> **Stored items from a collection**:

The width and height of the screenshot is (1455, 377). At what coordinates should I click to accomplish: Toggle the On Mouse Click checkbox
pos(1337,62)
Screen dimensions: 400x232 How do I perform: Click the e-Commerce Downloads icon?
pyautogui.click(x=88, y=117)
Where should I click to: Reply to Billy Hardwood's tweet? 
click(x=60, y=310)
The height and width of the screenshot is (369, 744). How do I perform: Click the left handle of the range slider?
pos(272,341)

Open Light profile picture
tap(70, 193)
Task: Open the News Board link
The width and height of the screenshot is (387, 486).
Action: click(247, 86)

---

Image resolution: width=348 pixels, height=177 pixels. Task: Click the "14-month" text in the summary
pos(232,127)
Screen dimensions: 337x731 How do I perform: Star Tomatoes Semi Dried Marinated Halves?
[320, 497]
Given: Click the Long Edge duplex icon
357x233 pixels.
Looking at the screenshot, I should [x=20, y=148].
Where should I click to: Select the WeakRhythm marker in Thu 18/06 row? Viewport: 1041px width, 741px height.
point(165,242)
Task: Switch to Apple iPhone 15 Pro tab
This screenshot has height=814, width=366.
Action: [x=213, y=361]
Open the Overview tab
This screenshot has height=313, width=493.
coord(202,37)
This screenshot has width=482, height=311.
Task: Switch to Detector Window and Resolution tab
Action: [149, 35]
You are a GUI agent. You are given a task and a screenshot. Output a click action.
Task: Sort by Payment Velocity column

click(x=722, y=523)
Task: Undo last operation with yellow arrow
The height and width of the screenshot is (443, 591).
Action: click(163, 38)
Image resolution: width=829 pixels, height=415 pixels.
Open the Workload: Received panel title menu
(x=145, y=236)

> **Problem to work on**: In the data above, start at the line that has "Given: Click the Long Edge duplex icon", stop after the line that has "Task: Switch to Apple iPhone 15 Pro tab", and print every line in between exactly as it stands.

> **Reply to the exercise**:
Given: Click the Long Edge duplex icon
357x233 pixels.
Looking at the screenshot, I should [x=20, y=148].
Where should I click to: Select the WeakRhythm marker in Thu 18/06 row? Viewport: 1041px width, 741px height.
point(165,242)
Task: Switch to Apple iPhone 15 Pro tab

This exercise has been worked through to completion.